[libfabric-users] verbs questions, problem with fi_connect

Arne arnestruck at astruck.de
Tue Oct 27 13:46:13 PDT 2020


Hello, it is me again.

Maybe some code can help a more experienced person to spot my fault 
(mostly skipped unrelevant error handling and combined definition and 
init for brevity):


fi_getinfo(FI_VERSION(1, 11),

                "10.0.10.4",
                "4711",
                FI_NUMERICHOST,
                msg_hints*,
                &info);

That info is used for creating fabric, domain, and endpoint (ep) of the 
client side, msg_hints entries in prior message.
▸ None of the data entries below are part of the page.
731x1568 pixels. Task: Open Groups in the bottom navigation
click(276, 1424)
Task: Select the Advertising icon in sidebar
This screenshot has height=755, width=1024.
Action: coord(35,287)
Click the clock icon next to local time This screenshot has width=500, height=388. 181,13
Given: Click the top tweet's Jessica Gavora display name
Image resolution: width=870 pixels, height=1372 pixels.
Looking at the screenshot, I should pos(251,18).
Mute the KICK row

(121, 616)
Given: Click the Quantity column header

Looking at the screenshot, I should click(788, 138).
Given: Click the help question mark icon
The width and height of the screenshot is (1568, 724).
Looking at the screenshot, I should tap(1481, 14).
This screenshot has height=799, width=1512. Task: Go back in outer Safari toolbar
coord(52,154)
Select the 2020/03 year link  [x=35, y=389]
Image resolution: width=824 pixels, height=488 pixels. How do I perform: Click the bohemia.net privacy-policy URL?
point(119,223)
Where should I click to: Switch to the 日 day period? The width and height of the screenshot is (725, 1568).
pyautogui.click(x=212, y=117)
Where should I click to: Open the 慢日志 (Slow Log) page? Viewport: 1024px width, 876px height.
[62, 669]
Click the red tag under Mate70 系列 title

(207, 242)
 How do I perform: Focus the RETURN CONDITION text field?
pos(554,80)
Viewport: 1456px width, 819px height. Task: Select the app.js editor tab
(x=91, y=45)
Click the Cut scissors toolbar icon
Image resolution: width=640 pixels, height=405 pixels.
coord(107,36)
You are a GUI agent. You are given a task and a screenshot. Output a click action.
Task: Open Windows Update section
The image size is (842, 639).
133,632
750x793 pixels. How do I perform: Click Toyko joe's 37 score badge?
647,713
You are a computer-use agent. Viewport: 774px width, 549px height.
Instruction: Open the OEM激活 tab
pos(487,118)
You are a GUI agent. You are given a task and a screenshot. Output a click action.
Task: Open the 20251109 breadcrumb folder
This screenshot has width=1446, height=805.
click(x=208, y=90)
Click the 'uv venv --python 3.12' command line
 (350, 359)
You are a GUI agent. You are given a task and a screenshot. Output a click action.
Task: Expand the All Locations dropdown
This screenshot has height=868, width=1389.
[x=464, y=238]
from connection function (connection_data is 38 byte Buffer for a UUID, 
ep and event_queue are associated):

uint32_t* event;

size_t event_entry_size = sizeof(struct fi_eq_cm_entry) + 128;

void* event_entry = malloc(event_entry_size);

struct fi_eq_err_entry* event_queue_err_entry;

struct sockaddr_in* address = malloc(sizeof(struct sockaddr_in));


address = malloc(sizeof(struct sockaddr_in));

address->sin_family = AF_INET;

address->sin_port = htons(4711);

inet_aton("10.0.10.3", &address->sin_addr);


fi_connect(ep, address, (void*)con_data, sizeof(struct JConData));

error = fi_eq_sread(event_queue, event, event_entry, event_entry_size, 
-1, 0);

if (error < 0)

{
      if (error == -FI_EAVAIL)
      {
         error = fi_eq_readerr(event_queue, event_queue_err_entry, 0);
         if (error < 0)
         {
                 g_critical("\nError occurred reading 
Eq.\nDetails:\n%s", fi_strerror(abs(error)));
          }
          else
          {
                 g_critical("\nError Message on Event 
Queue.\nDetails:\n%s", fi_eq_strerror(event_queue, 
event_queue_err_entry->prov_errno, event_queue_err_entry->err_data, 
NULL, 0));
           }
       }

}

Last g_critical resulst in the Unkown Error -8.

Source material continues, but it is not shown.